* _Makale_:
====================

F.BAHÇE taraftarının beklentisi, dün akşamın son 10 dakikasındaki oyundur. Tıpkı Beşiktaş ve Celtic maçlarının ikihci yarısındaki ilk 15 dakika gibi. Bunu genele yayamamasının en önemli sebebi teknik direktör Vitor Pereira’dır.
SEZON başındaki 4-4-2 inadı uğruna, Şampiyonlar Ligi’ne veda etti. Şimdi de, De Souza-M.Topal inadı sayesinde iki cephede de bıçak sırtında. İki futbolcunun önünde Diego’yu oynatarak takımın balansını bozduğunu hala göremiyor mu? Bu orta saha ile ne alan daraltabilirsiniz ne de öndeki 3’lüden beklenen performansı alabilirsiniz. Üstelik Nani, Diego, Van Persie gibi oyuncular şapkadan tavşan çıkartmazsa, dünkü gibi 80 dakika pozisyona bile giremezsiniz.
SORUN PSİKOLOJİK
F.BAHÇE, maçı 90 dakika değil 10 dakika oynadı. Ozan ve Volkan’ın girişiyle, neler olduğunu biz değil, Pereira analiz etmeli. Portekizli hoca, yedek beklettiği Ozan’a gerçekten yazık ediyor. Sadece Ozan’a değil, Pereira sayesinde Nani ve Van Persie’ye de yazık oluyor. İki futbolcunun da kötü olmalarının sebebi Pereira’dır. İkisinin de hocayla anlaşamadığı ve mutsuz olduğu yüzlerinden belli oluyor. Ama eminim maç sonunda Pereira, yine oyundan memnun olduğunu söyleyecek, yine kazanılan 1 puanın önemine değinecek, yine aynı cümleleri kuracak!

====================

* _Malzeme_:
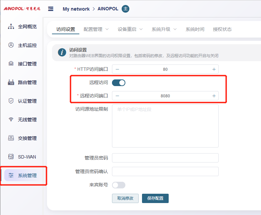Enable the 来宾账号 guest account toggle

pos(119,185)
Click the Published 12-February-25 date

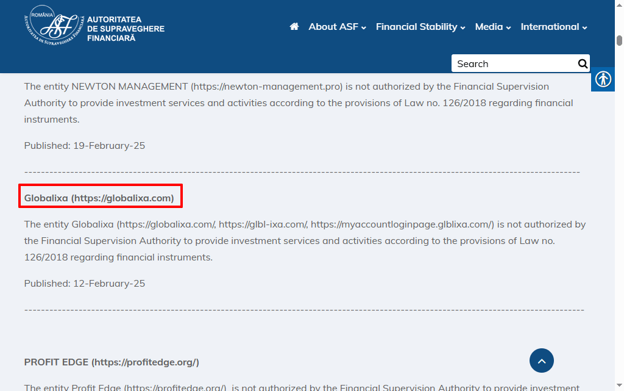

====================

* _Yapılacaklar_:
**1)** Fenerbahçe makalesinde adı geçen futbolcuların hepsini sıralayın.
**2)** Fenerbahçe makalesine göre Pereira sezon başında hangi dizilişte ısrar etti?
**3)** Lütfen Fenerbahçe ve Pereira üzerine olan makaleyi son cümlesinden sonrasıyla devam ettirin.
Listedekiler makaleden bağımsız, ayrı bir malzemedir.

* _Yanıtlar_:
**1)** Diego, Nani, Van Persie, De Souza, M.Topal, Ozan, Volkan

**2)** 4-4-2

**3)**
SAYIN Başkan Aziz Yıldırım, ödediği milyonlarca Euro’nun hakkını almak istiyorsa, bu oyundan keyif almak ve taraftarının mutlu olmasını istiyorsa, iş işten geçmeden harekete geçmeli. Pereira’yı değil, futbolcuları görüşme odasını çağırmalı. Bu takımın sorununun psikolojik olduğunu, Fernandao, Volkan veya bir başkasının kaçırdığı golün sebebinin de Pereira olduğunu daha iyi anlayacaktır. Bir teknik adam, elindeki bu kadar güzel malzemeden ancak bu kadar kötü bir yemek yapar!
Güntekin Onay: F.Bahçe istediğini aldı
F.BAHÇE, zorlu deplasmandan istediğini alarak dönüyor. Grup maçlarında sonuç ve puan oyundan daha önemli. Kimse size çok hücum yaptınız diye puan vermez. 60 bin kişi önünde, Amsterdam Arena’da oynamak kolay değil. Evet ilk 80 dakika F.Bahçe hücumda hiç etkili olamadı ama Ajax’ın da pas yapmasına izin vermedi ve orta alandaki direnciyle ev sahibi ekibi pasifize etti.
İLGİNÇTİR Pereira iyi bir savunma takımı yarattı. Türkiye’de etkili hücum yapamadığı için, az pozisyon bulduğu için, az gol attığı için çok eleştirilen Portekizli teknik adam iyi savunma yapan takım inşaa ettiği için takdir edilmiyor. Çünkü herkesin beklentisi bu isimlerle ve kadroyla daha zengin hücum aksiyonları.
İPLER F.BAHÇE’DE
VAN Persie, Nani ve Diego gibi 3 büyük yıldız hücumda hiçbir şey üretemezken onların yerine oyuna giren 3 eski Bursasporlu takımı Ajax kalesine son 10 dakikada son derece etkili bir şekilde taşıdılar. Rakibin bıraktığı alanlarlardan mı kaynaklandı? Oyunda çözülmeler mi başlamıştı? Yoksa Alper’in de katılmasıyla bu 3 oyuncu diğerlerine oranla daha mı dinamik? Daha mu atletik? Daha mı etkili?
VITOR Pereira’nın bu sorulara doğru cevap vermesi F.Bahçe için en iyi çözüm olacaktır. Çünkü görünen o ki Volkan Şen, Ozan Tufan, Alper defansif oynayan F.Bahçe’de orta alanı daha hızlı geçiyorlar.
NETİCE itibariyle son UEFA Avrupa Ligi’nde A Grubu’nda son iki maça girilirken ipler sarı-lacivertlilerin elinde. Bu grupta çok büyük hatalar yapmazsa temsilcimiz bence tur vizesini aldı.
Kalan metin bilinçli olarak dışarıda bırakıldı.